Fecha: 10 de julio de 2022

En el evangelio de este domingo escuchamos la parábola del buen samaritano. Se trata de un texto que nos resulta familiar y que ya comenté durante el año de la misericordia al que nos convocó al papa Francisco (Palabras de Vida, 13 de marzo de 2016). Os invito a fijaros en algunos detalles de este texto evangélico. Todo comienza con una pregunta que un maestro de la ley le dirige a Jesús: “Maestro, ¿qué tengo que hacer para heredar la vida eterna?” (Lc 10, 25). Es la misma pregunta que en otra ocasión un joven rico le dirigió a Jesús (Lc 18, 18; Mt 19, 16; Mc 10, 17).

En esa pregunta se expresa la inquietud de todo ser humano: alcanzar una vida auténtica, libre de todas las inquietudes que nos impiden una felicidad plena. Se trata de una aspiración que todos tenemos en el fondo de nuestro corazón, aunque muchos no lo quieran reconocer. No hay ningún hombre que no quiera ser feliz, aunque no todos buscan la felicidad por los mismos caminos. Jesús responde al maestro de la ley que le estaba interrogando, invitándolo a que él mismo encuentre en la Escritura el camino que Dios nos propone a todos para que alcanzar una forma de vivir con sentido y alegría en este mundo y que, además, anticipa una plenitud que nosotros no podemos imaginar: “Él le dijo: <<Qué está escrito en la ley? ¿Qué lees en ella?>>. Él respondió: <<Amarás al Señor tu Dios. Con todo tu corazón y con toda el alma y con toda tu fuerza y con toda tu mente. Y a tu prójimo como a ti mismo”” (Lc 10, 27).
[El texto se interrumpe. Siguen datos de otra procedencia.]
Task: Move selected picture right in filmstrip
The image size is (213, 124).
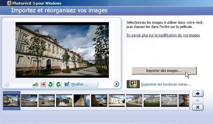Action: coord(198,94)
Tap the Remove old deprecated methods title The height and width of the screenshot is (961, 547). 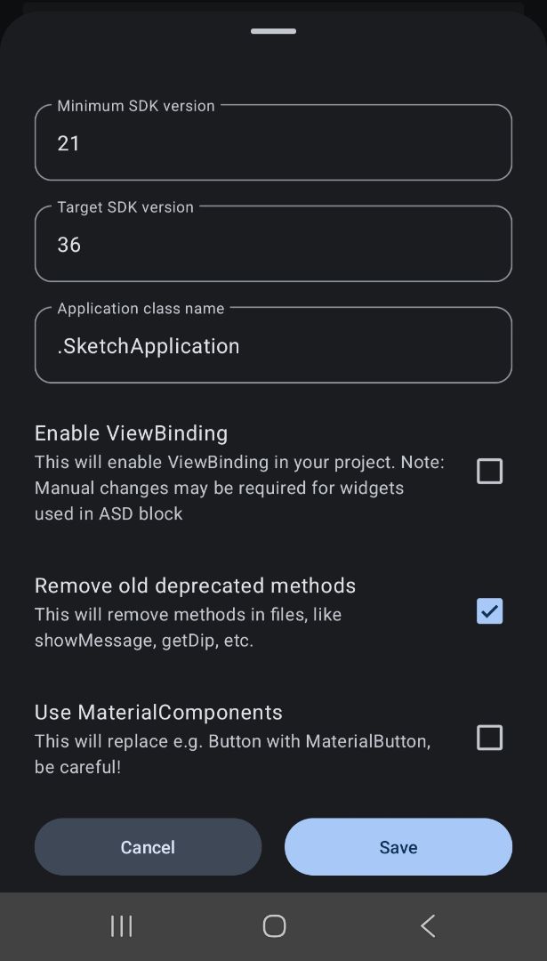[x=195, y=585]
Las personas somos felices cuando descubrimos la vocación que da sentido a nuestra vida. Dios desde la eternidad ha pensado en cada uno de nosotros y nos ha destinado a una misión. La felicidad en la vida está en encontrar el lugar en el que Dios quiere que la realicemos. No plantearse esta cuestión, como les ocurre a muchos jóvenes, que no saben qué hacer en su vida y no descubren un sentido a lo que hacen, ni una motivación positiva que les mueva a hacer el bien, es una forma de pobreza humana. Una persona que no descubre su vocación, en el fondo, es una persona sin un futuro que le ilusione.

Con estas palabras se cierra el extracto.